● Given exercise
Gather every line in the records below that contains the word "field".

● Data extract
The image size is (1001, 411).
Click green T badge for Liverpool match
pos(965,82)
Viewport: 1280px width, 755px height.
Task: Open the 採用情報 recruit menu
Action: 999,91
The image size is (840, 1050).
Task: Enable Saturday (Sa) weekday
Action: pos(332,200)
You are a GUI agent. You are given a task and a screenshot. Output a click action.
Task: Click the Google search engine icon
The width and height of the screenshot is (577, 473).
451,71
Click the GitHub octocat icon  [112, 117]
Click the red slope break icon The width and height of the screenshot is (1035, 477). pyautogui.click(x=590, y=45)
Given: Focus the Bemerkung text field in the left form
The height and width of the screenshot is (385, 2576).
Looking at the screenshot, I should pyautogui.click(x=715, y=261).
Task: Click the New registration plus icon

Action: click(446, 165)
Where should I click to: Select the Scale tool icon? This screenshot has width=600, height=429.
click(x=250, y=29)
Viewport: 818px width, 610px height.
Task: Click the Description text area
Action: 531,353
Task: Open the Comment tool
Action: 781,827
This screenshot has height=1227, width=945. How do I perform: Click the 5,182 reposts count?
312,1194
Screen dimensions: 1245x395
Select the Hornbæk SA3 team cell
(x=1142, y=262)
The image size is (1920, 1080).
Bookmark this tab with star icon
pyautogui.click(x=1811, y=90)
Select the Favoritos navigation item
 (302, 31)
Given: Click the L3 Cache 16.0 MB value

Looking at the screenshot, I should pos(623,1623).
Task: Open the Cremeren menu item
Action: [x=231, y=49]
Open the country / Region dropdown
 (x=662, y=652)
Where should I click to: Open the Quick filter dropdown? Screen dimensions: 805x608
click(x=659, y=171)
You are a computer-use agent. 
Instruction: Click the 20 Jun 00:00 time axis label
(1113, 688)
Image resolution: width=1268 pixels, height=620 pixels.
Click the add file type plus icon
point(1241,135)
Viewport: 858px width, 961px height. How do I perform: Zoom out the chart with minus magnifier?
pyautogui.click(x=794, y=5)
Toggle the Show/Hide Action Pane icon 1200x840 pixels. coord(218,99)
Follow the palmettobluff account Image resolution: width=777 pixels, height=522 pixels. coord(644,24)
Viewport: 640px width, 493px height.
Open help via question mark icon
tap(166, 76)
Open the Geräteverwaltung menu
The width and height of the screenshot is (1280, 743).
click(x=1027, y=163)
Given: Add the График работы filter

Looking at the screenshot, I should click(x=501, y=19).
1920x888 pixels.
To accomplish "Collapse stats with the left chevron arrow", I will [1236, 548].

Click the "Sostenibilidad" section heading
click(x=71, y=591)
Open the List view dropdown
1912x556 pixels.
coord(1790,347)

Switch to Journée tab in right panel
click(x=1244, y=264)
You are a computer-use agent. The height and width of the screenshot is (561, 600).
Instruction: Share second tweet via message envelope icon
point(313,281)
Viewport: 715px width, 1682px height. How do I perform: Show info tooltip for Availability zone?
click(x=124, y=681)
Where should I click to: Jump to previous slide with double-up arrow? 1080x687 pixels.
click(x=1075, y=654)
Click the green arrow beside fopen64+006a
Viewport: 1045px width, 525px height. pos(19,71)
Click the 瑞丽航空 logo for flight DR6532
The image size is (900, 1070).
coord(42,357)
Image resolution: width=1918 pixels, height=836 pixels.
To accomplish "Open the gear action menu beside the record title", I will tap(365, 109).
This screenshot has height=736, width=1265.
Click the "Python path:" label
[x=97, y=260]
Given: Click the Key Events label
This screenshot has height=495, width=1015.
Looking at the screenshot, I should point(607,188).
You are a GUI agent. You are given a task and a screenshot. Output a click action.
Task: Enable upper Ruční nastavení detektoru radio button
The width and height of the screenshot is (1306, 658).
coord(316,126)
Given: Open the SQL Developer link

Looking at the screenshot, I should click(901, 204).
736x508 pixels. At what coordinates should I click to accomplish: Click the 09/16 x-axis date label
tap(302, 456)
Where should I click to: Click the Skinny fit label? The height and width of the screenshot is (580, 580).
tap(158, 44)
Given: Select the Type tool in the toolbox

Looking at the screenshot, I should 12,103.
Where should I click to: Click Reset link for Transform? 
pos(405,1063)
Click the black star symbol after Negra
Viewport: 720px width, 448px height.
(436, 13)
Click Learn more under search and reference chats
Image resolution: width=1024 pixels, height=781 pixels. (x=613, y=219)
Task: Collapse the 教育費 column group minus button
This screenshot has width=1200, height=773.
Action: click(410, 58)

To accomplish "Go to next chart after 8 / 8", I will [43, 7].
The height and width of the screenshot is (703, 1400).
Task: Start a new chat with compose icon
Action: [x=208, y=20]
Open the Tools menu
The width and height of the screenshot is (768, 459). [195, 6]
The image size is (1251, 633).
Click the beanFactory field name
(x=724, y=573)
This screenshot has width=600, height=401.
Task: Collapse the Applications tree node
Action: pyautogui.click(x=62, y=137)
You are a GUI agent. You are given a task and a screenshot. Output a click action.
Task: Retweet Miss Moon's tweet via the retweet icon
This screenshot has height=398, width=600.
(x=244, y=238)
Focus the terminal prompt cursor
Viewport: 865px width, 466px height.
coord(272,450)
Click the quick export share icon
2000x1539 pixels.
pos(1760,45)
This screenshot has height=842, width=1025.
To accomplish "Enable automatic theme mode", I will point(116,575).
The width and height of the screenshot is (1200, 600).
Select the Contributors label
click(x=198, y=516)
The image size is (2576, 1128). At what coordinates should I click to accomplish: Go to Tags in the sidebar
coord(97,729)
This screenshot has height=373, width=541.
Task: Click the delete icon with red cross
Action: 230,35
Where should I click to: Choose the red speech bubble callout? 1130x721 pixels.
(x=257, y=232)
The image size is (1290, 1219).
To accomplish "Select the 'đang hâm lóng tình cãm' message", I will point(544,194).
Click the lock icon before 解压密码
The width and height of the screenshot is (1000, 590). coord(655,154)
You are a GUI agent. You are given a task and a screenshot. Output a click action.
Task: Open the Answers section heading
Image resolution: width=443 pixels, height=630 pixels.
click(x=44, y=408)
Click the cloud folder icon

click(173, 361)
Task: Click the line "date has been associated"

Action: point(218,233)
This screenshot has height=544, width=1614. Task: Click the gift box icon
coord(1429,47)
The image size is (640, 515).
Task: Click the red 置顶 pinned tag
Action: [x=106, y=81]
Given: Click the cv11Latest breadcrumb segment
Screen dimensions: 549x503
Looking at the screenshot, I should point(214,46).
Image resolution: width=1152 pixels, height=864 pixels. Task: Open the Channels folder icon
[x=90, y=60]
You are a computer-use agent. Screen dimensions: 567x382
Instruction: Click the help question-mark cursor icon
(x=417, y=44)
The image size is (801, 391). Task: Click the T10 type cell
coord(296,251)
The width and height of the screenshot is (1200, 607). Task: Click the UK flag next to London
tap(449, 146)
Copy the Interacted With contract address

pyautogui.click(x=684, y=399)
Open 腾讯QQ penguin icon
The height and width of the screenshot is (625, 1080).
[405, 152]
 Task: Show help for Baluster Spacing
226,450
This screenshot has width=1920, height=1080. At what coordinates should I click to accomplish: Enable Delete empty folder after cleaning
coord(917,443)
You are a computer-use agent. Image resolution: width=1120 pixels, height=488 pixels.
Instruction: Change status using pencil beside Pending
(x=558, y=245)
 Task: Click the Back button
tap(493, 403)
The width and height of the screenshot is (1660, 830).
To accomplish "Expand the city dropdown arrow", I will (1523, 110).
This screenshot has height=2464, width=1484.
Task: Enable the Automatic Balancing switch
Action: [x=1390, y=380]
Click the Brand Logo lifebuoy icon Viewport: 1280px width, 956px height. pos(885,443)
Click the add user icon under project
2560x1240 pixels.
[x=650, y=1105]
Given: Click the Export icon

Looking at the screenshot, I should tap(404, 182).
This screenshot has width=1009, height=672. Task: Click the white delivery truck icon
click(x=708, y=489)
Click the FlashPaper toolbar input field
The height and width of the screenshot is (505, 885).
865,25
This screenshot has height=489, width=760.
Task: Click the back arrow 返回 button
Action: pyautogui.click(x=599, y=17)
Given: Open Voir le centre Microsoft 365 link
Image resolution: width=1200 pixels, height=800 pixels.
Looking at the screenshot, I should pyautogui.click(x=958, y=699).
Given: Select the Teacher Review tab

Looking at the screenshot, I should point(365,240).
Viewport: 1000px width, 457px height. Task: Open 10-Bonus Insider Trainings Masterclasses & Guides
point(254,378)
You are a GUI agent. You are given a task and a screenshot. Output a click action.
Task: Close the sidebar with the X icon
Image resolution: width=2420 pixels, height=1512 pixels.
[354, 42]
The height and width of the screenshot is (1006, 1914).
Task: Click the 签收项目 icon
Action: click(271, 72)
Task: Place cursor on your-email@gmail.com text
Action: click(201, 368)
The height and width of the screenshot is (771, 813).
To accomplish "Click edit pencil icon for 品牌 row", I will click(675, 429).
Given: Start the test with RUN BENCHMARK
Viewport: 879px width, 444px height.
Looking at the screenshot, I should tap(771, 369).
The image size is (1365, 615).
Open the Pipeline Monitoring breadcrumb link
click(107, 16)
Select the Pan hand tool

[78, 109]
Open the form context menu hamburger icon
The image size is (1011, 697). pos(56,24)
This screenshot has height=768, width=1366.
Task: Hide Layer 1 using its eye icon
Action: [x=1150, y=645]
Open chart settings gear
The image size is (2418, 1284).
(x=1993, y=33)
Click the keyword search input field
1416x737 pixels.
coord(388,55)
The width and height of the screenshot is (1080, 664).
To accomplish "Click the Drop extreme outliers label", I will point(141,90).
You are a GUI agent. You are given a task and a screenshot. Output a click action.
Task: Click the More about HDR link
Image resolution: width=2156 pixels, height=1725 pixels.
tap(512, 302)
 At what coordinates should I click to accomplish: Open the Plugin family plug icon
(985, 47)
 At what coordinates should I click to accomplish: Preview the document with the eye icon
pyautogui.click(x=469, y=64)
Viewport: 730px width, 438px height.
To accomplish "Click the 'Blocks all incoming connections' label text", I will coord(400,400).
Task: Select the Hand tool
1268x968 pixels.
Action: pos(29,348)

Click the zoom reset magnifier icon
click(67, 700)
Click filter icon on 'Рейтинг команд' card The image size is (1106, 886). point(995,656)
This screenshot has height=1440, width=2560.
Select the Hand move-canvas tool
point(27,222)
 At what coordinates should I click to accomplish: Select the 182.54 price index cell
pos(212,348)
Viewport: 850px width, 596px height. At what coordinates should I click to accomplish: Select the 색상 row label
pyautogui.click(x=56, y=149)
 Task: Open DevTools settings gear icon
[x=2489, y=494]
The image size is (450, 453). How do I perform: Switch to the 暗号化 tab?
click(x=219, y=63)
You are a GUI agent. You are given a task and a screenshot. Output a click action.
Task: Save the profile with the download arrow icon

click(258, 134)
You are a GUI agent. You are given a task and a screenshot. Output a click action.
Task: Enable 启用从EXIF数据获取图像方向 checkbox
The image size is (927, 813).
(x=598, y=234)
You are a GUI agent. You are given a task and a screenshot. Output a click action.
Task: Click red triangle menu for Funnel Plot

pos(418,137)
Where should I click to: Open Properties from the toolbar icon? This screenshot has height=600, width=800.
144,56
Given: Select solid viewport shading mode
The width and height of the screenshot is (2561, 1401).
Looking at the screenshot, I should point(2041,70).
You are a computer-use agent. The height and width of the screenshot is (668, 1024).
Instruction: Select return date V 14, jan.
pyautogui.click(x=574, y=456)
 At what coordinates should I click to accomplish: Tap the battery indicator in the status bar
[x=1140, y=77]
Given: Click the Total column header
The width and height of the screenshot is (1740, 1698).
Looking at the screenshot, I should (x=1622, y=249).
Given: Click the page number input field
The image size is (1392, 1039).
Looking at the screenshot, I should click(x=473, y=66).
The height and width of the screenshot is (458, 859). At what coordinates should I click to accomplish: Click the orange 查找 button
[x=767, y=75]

● Task output
Given: Focus the Bemerkung text field in the left form
Click the beanFactory field name
Click the FlashPaper toolbar input field
Click the keyword search input field
Given: Click the page number input field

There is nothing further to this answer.